«Fin dalla mia prima giovinezza sono stato preso in modo irrefrenabile dal gioco», confessava Gerolamo Cardano (1501-1576) nella sua autobiografia De propria vita (1575). È vero che col gioco aveva avuto l'opportunità di conoscere Francesco Sforza, duca di Milano, e molti altri nobili. «Ma nei molti anni, quasi quaranta, che ho dedicato al gioco - continuava Cardano - non è facile dire quanto abbia perduto delle mie sostanze senza trarne alcun profitto.
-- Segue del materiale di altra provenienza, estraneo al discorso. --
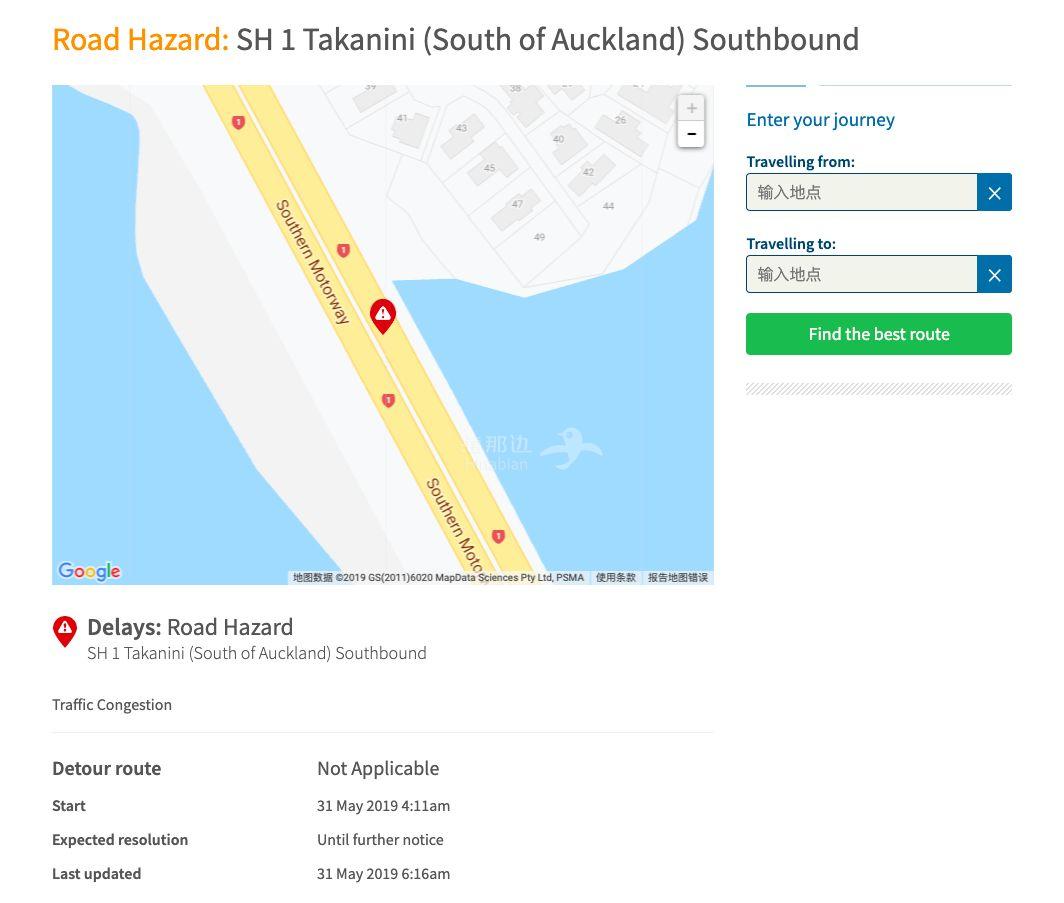Clear the Travelling to field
Tuttavia il gioco dei dadi mi ha procurato danni ancora maggiori, visto che l'ho insegnato ai miei figli e la mia casa era piena di giocatori». Oltre che accanito giocatore dalla vita avventurosa, Cardano era un grande medico e matematico, e al gioco dei dadi dedicò un'opera, il De ludo alea che ne fa uno dei pionieri del calcolo delle probabilità. Le prime idee del calcolo delle probabilità nascono infatti legate al gioco dei dadi. Il cavalier de Meré, un nobiluomo del Seicento, anch'egli, come Cardano accanito giocatore d'azzardo, sulla base della propria esperienza riteneva che non fosse conveniente scommettere alla pari sull'apparire del 6 almeno una volta in tre lanci di un dado, ma che invece fosse conveniente con quattro lanci. Il cavaliere aveva ragione o si sbagliava? E perché?
Problema 2
Giocando con due dadi, e sommando i numeri usciti, il cavaliere sosteneva con un suo amico che conveniva puntare sul fatto che la somma fosse 7, mentre il suo amico sosteneva che fosse più conveniente puntare sull'8. Chi aveva ragione, e perché?